Leave every picture out and print exactly the lines that run from the one containing "Viewport: 945px width, 490px height." to the end of the listing.
=== Section Start ===
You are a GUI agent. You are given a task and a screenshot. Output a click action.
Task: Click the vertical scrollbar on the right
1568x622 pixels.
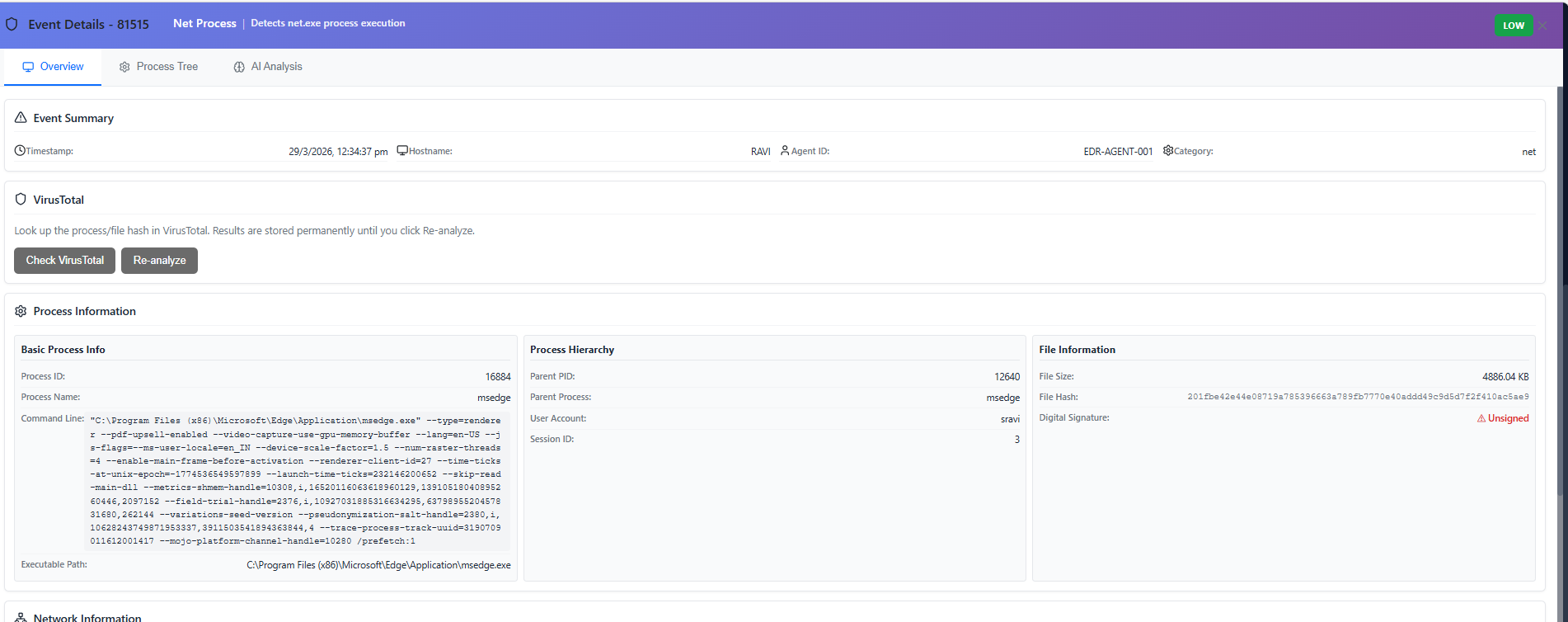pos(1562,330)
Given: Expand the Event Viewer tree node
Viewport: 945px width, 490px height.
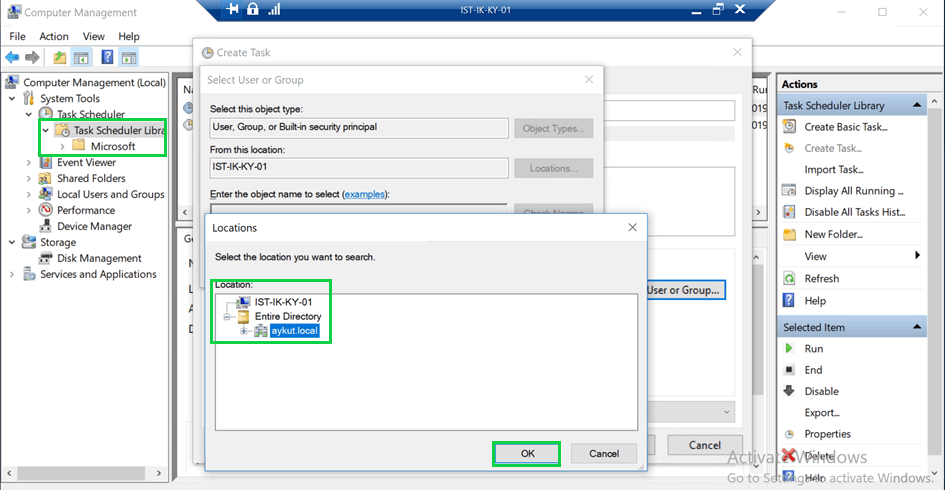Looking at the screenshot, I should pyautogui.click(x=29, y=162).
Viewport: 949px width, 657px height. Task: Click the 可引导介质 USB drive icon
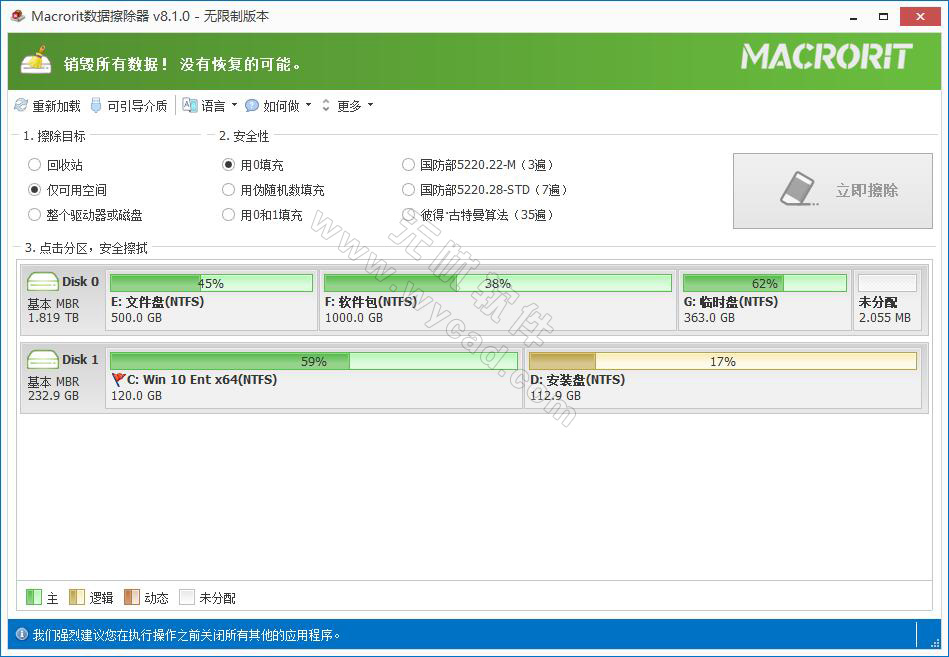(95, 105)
=== Section End ===
Answer section -
Viewport: 945px width, 490px height.
Looking at the screenshot, I should pyautogui.click(x=29, y=162).
Viewport: 949px width, 657px height. Task: Click the 可引导介质 USB drive icon
(95, 105)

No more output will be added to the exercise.